_How to complete this task_
Lines from the one containing "Un posto al sole anticipazioni" through the end of the material below should be given again exactly, with no others.

_Records for this exercise_
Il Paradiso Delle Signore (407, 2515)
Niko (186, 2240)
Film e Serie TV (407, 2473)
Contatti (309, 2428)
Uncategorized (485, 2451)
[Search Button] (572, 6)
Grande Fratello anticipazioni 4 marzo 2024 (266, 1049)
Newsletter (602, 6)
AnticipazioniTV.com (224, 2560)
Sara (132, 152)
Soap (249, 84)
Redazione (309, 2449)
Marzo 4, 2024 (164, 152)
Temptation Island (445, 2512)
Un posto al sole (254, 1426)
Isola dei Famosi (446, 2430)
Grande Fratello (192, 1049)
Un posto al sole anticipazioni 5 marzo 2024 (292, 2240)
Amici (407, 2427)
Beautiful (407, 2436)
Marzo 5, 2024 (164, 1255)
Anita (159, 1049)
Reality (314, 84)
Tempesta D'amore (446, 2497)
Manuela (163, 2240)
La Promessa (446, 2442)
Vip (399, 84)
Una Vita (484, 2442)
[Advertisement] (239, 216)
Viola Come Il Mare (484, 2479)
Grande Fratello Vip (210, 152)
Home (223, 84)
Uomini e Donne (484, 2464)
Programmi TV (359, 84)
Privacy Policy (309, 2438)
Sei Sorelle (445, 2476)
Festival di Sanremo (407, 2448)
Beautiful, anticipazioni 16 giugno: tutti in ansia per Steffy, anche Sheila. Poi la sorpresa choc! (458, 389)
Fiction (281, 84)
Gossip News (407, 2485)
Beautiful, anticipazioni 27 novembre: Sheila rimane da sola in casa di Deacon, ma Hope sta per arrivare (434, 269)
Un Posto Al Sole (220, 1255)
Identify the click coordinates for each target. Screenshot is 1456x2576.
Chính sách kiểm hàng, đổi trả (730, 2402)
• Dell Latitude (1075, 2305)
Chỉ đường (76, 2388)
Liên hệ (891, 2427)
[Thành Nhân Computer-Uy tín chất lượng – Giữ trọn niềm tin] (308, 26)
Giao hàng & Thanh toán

_Output for this task_
Un posto al sole anticipazioni 5 marzo 2024 (292, 2240)
Amici (407, 2427)
Beautiful (407, 2436)
Marzo 5, 2024 (164, 1255)
Anita (159, 1049)
Reality (314, 84)
Tempesta D'amore (446, 2497)
Manuela (163, 2240)
La Promessa (446, 2442)
Vip (399, 84)
Una Vita (484, 2442)
[Advertisement] (239, 216)
Viola Come Il Mare (484, 2479)
Grande Fratello Vip (210, 152)
Home (223, 84)
Uomini e Donne (484, 2464)
Programmi TV (359, 84)
Privacy Policy (309, 2438)
Sei Sorelle (445, 2476)
Festival di Sanremo (407, 2448)
Beautiful, anticipazioni 16 giugno: tutti in ansia per Steffy, anche Sheila. Poi la sorpresa choc! (458, 389)
Fiction (281, 84)
Gossip News (407, 2485)
Beautiful, anticipazioni 27 novembre: Sheila rimane da sola in casa di Deacon, ma Hope sta per arrivare (434, 269)
Un Posto Al Sole (220, 1255)
Identify the click coordinates for each target. Screenshot is 1456x2576.
Chính sách kiểm hàng, đổi trả (730, 2402)
• Dell Latitude (1075, 2305)
Chỉ đường (76, 2388)
Liên hệ (891, 2427)
[Thành Nhân Computer-Uy tín chất lượng – Giữ trọn niềm tin] (308, 26)
Giao hàng & Thanh toán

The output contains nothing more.